Dopo un follow-up mediano di 21,5 mesi, la percentuale di donne che hanno interrotto il trattamento è risultata superiore nel gruppo lapatinib (70,4%) rispetto al gruppo trastuzumab (63,4%).

Oltre a mostrare una PFS inferiore sia al momento dell’analisi ad interim (HR 1,33; IC al 95% 1,06-1,67; P = .01) sia al momento dell’ultima analisi (HR 1,37, IC al 95% 1,13-1,65; P = 0,001 ), il trattamento con lapatinib si è associato anche a un’OS peggiore rispetto a trastuzumab (HR stratificato 1,47; IC al 95% CI, 1,03-2,09; P = 0,03).

Anche la tossicità è risultata peggiore nel braccio trattato con lapatinib e le interruzioni del trattamento sono risultate più comuni nel gruppo trattato con quest’agente (15%) rispetto al gruppo trastuzumab (8%).

L'incidenza di metastasi nel sistema nervoso centrale è stata del 6-8% più bassa tra le pazienti trattati con lapatinib. Tuttavia, questa differenza non è risultata significativa.

Invece, l’incidenza di diarrea e quella del rash sono risultate entrambe più elevate tra le pazienti trattate con lapatinib rispetto a quelle trattate con trastuzumab.

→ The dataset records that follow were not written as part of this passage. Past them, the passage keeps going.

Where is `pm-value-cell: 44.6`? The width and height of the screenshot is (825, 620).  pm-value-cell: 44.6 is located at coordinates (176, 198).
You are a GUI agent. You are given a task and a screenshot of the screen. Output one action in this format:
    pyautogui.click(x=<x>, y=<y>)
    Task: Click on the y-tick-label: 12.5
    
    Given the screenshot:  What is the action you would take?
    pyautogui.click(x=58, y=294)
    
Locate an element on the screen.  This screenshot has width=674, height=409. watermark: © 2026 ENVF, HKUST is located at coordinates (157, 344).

Un aspetto importante dei dati dello studio CLEOPATRA è l’assenza di un aumento della tossicità, ha commentato Marco D. Pegram, della Stanford University. "Nel gruppo trattato con il regime sperimentale si sono registrate un po 'più di mielosoppressione, un po' più di tossicità gastrointestinale e un po’più di secchezza della pelle, ma questo è tutto" ha detto lo specialista.

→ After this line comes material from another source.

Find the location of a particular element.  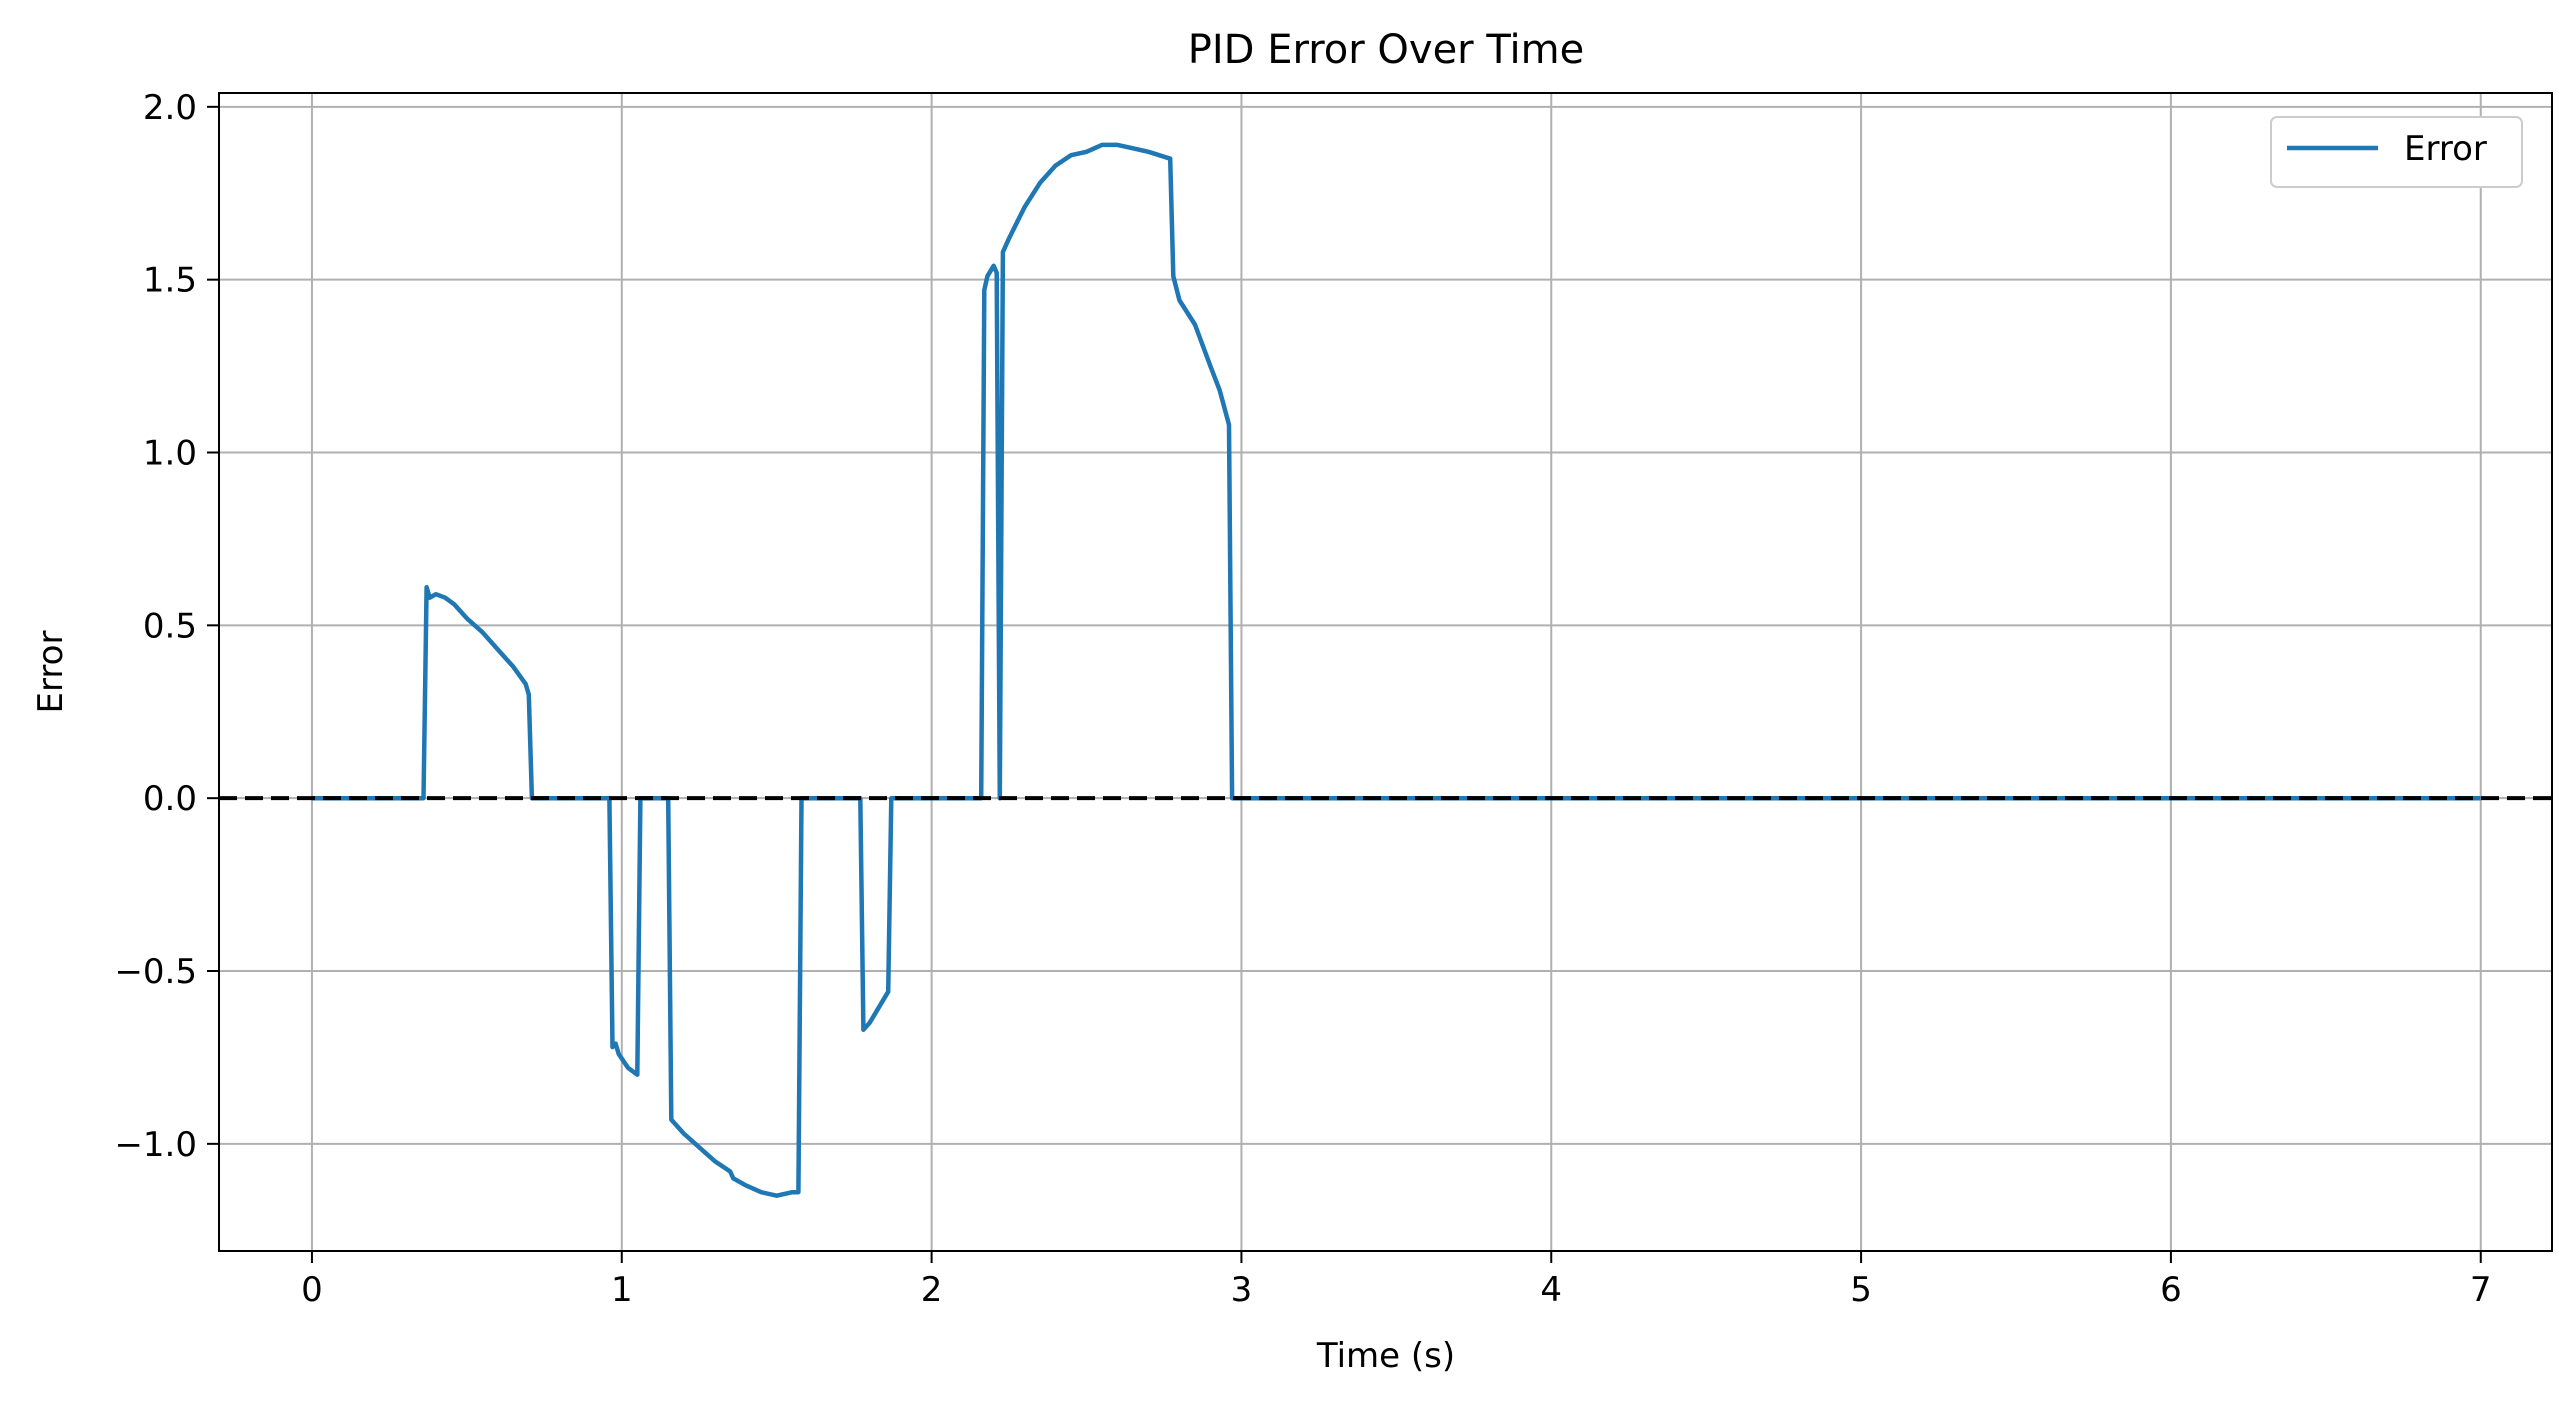

x-tick-label: 4 is located at coordinates (1551, 1290).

I risultati dello studio MA.31 chiariscono ulteriormente come il miglior regime di trattamento di prima linea per le pazienti con un carcinoma mammario metastatico HER2+ sia rappresentato da un blocco duplice dell’HER2, ha sottolineato Curigliano.

"In futuro, in qualsiasi paese del mondo, di fronte a una paziente con un carcinoma mammario metastatico HER2+, l’oncologo dovrebbe proporre un doppio targeting dell’HER2 con pertuzumab e trastuzumab più la chemioterapia" ha detto Curigliano.

K.A. Gelmon, et al. Lapatinib or trastuzumab plus taxane therapy for human epidermal growth factor receptor 2–positive advanced breast cancer: Final results of NCIC CTG MA.31 J Clin Oncol. 2015; doi: 10.1200/JCO.2014.56.9590.